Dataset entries
*** Begin section ***

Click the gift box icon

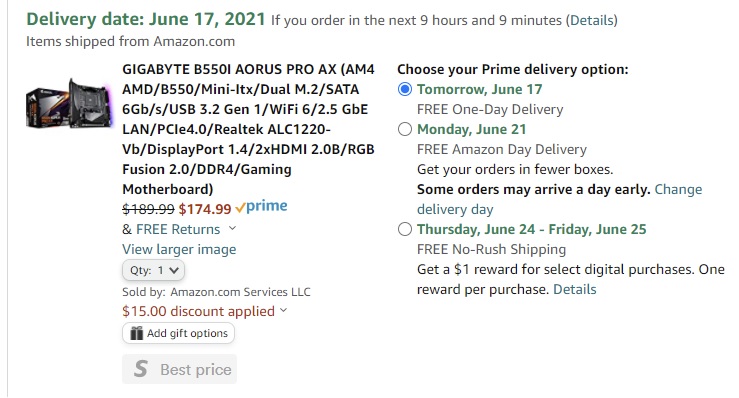coord(136,333)
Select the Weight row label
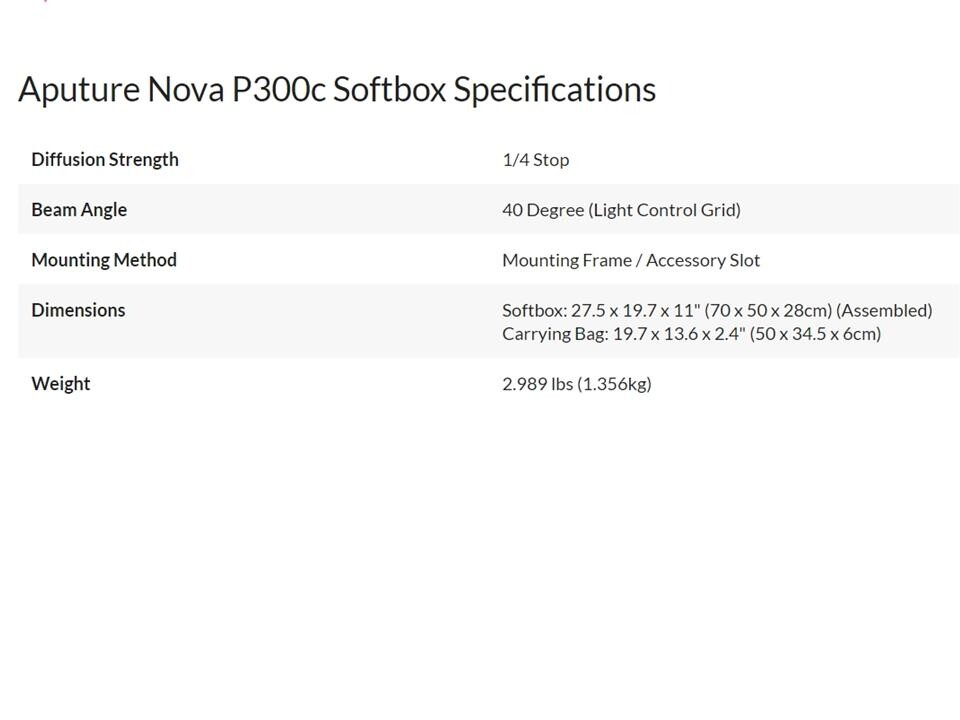This screenshot has width=960, height=720. [61, 384]
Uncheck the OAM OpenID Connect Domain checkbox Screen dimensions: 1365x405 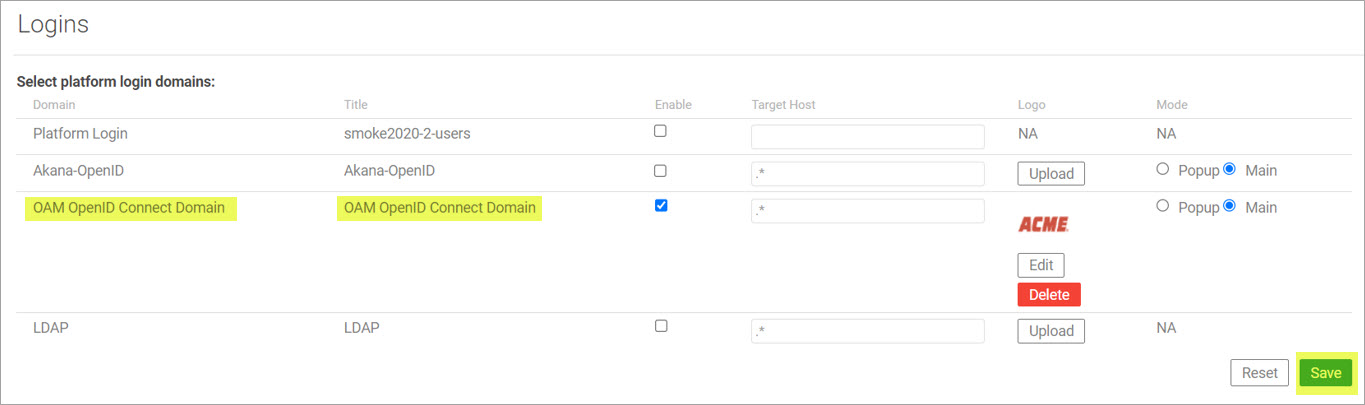point(660,206)
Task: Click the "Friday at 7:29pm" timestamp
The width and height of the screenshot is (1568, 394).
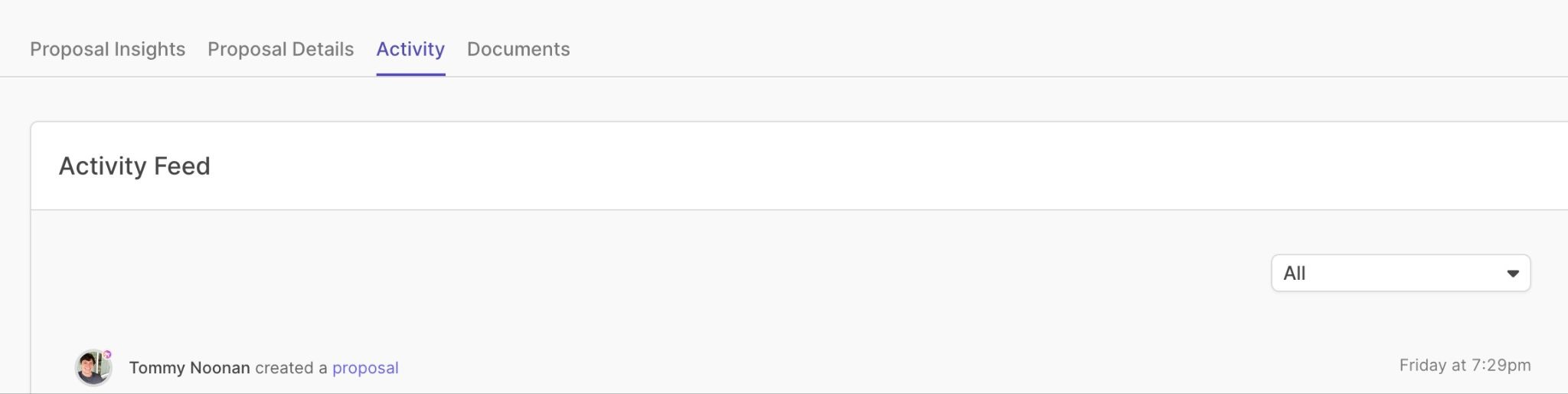Action: click(x=1464, y=366)
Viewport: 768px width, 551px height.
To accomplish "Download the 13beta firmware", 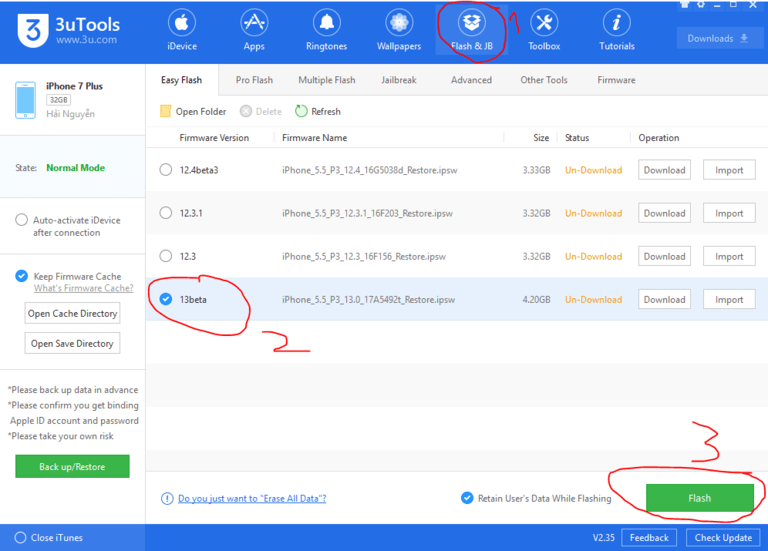I will click(664, 299).
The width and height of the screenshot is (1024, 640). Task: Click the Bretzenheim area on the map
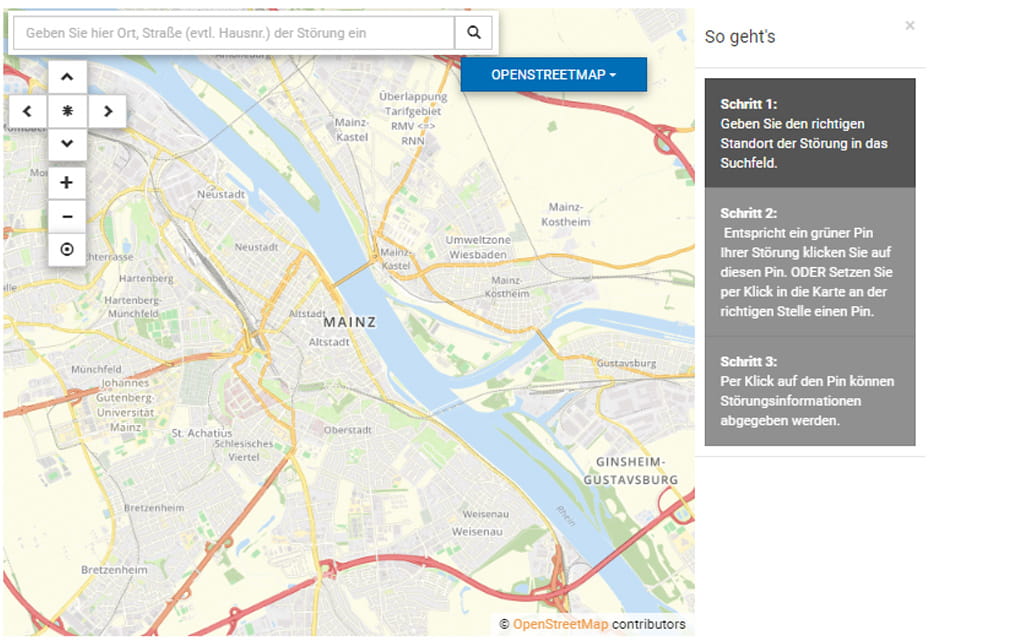(x=153, y=508)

*** End section ***

Work to be completed -
What is needed is a word-for-word copy of the lines from the one containing "The width and height of the screenshot is (1024, 640)." through the final line of the records above, both included, with the pictures left out.

Task output -
The width and height of the screenshot is (1024, 640). Task: Click the Bretzenheim area on the map
(x=153, y=508)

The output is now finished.